*Goal*
Quote the material from the line containing "What do you see at coordinates (2481, 62)" through the line containing "I want to click on Add", with both lines included, reproducing each line precisely.

------

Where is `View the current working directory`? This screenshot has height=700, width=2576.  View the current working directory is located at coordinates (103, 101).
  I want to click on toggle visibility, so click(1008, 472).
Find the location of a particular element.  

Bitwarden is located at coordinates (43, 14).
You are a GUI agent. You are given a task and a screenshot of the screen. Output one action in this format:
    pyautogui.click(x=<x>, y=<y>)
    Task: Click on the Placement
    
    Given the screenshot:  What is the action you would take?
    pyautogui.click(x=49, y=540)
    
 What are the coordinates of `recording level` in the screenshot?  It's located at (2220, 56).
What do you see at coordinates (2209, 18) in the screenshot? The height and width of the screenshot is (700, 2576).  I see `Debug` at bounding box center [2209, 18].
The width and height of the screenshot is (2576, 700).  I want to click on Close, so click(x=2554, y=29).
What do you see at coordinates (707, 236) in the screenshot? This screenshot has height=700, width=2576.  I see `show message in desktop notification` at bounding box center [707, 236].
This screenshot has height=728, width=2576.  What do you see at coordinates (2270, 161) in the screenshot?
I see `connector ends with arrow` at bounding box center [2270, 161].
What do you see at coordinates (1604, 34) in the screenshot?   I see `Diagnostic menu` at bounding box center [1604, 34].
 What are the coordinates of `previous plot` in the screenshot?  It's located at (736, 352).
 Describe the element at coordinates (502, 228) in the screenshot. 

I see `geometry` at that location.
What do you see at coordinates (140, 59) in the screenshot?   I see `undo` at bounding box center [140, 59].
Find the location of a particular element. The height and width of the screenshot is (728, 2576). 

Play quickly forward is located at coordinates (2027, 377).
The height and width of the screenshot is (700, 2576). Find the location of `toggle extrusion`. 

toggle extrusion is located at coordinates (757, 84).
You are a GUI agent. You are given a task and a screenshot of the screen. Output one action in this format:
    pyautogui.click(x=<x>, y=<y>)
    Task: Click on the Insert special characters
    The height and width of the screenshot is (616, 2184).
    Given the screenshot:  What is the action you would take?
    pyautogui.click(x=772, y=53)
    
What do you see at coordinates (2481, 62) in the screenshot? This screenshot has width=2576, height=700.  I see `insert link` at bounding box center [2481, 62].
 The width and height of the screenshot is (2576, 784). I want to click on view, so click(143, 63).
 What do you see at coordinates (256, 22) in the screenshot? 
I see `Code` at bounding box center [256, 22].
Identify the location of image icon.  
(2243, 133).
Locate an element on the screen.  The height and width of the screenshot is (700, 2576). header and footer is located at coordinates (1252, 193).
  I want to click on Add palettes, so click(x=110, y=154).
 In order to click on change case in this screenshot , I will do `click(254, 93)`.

------

*Correct response*
What do you see at coordinates (2481, 62) in the screenshot? This screenshot has width=2576, height=700.  I see `insert link` at bounding box center [2481, 62].
 The width and height of the screenshot is (2576, 784). I want to click on view, so click(143, 63).
 What do you see at coordinates (256, 22) in the screenshot? 
I see `Code` at bounding box center [256, 22].
Identify the location of image icon.  
(2243, 133).
Locate an element on the screen.  The height and width of the screenshot is (700, 2576). header and footer is located at coordinates (1252, 193).
  I want to click on Add palettes, so click(x=110, y=154).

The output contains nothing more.